» DOCUMENT SEGMENT:
Begin

We remember because we were told as kids that nothing is impossible, that good beats evil and that eating spinach gives you muscles.

Sure, we found out half of what adults told us was wrong. But they were right about the anything-is-possible propaganda. We lived to see the Cubs win the World Series, didn’t we?

Several No. 15s have beaten No. 2s. (You’ll recall Middle Tennessee upsetting Michigan State in 2016.) And No. 14s have beaten No. 3s in four of the last five tourneys alone. From No. 13s on up, there are upsets galore.

But that No. 1 dominance over No. 16 is absolute, like an iron fist.

Why even celebrate making it to the tourney, all you No. 16s, if you’re just so many cheese snacks?

For No. 16s this year, we’ve got Maryland-Baltimore County against Virginia, Pennsylvania against Kansas, Radford against Villanova and North Carolina Central or Texas Southern against Xavier.

Should all those No. 16s have their return-trip tickets set for the morning after their likely one-and-done games? Probably.

But we in the United States believe in miracles, remember?

There’s still hope the Kardashians will spontaneously combust and airplane food will become edible. We think drones someday can save us from pizza pickups and Sarah Huckabee Sanders will tell the truth.

Villanova was a No. 8 seed when it won the championship in 1985, and Wisconsin was a No. 8 seed when it made it to the Final Four in 2000. Aberrations? Yes, but also dents in the armor of the absolute.

Others cracks were No. 13 Princeton upsetting No. 4 UCLA in 1996 and No. 14 Cleveland State upsetting No. 3 Indiana in 1986.

‘‘You’ll see a 16-seed beat a top seed some year,’’ giddy Hampton coach Steve Merfeld said after his No. 15 Pirates beat No. 2 Iowa State 58-57 in 2001.

Maybe Merfeld was delirious. Sure, he was. The little potbellied guy got lifted from behind by a player, and as his legs and arms thrashed in the air with joy, he looked like a june bug that had bounced off a screen door and landed upside down on the floor.

End

» STORED DATA:
Begin

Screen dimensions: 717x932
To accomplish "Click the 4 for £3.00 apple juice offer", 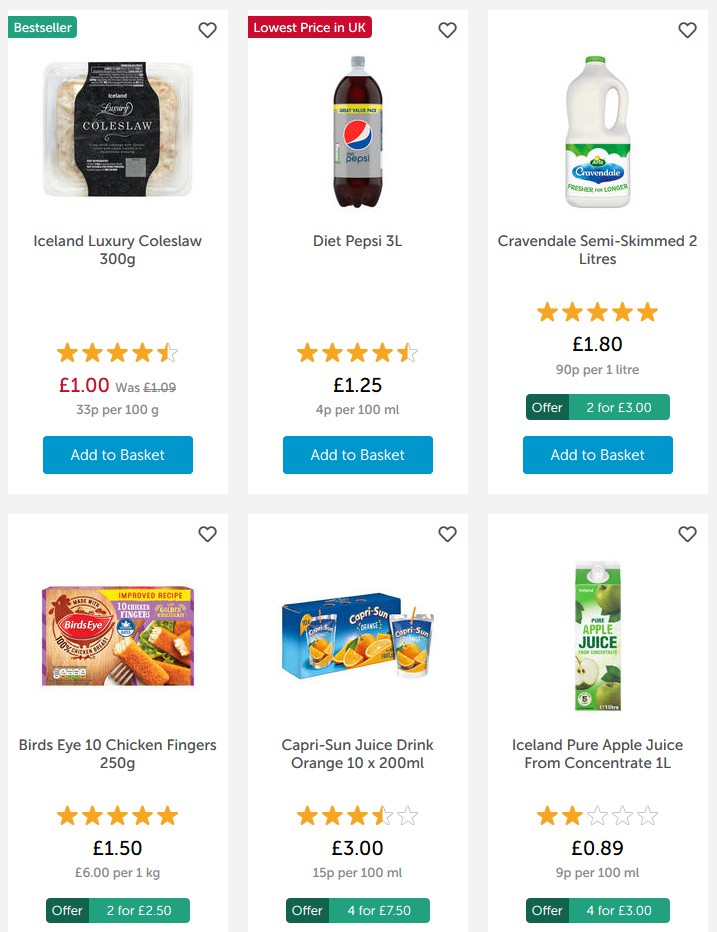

End

» JOB 1:
From the basketball tournament text, list every team it names as a No. 16 seed this year.
» JOB 2:
Carry on the basketball tournament text, not the listing, starting right after its final sentence.

» TASK RESPONSE 1:
Maryland-Baltimore County, Pennsylvania, Radford, North Carolina Central, Texas Southern

» TASK RESPONSE 2:
What would it take for a No. 16 to beat a No. 1? First off, the No. 16 would have to be jacked out of its collective mind, and the No. 1 would have to be bored, unable to take its foe seriously.

The No. 16 would have to be red-hot on three-pointers, and the No. 1 would have to be ice-cold from everywhere.

The No. 16 would have to keep the No. 1’s rebounders off the boards and make almost all its free throws.

The No. 16 would need one or two players having career games, making plays they never had made before. (I’ll give you San Francisco’s Bill Russell and his 27 rebounds against Iowa in the 1956 final or Duke’s much-detested Christian Laettner going 10-for-10 from the field and 10-for-10 from the line in a victory against Kentucky in the Elite Eight in 1992.)

It would help if the underdog got off to a fast start, if the favorite had to travel a long way to a dull place, if the underdog had played against big teams before and wasn’t afraid and if the favorite’s star got in foul trouble.

Critical, too, would be something that disarmed the favorite, such as Princeton’s backdoor offense or a gunning freak in the style of Indiana State’s Larry Bird.

The shot clock was reduced from 45 seconds to 35 in 1993 and to 30 in 2015, and that doesn’t help underdogs who might want to slow things down or just breathe.

But I recall well No. 15 Lehigh beating No. 2 Duke in 2012.

Someday, a No. 16’s day will come.

Follow me on Twitter @ricktelander.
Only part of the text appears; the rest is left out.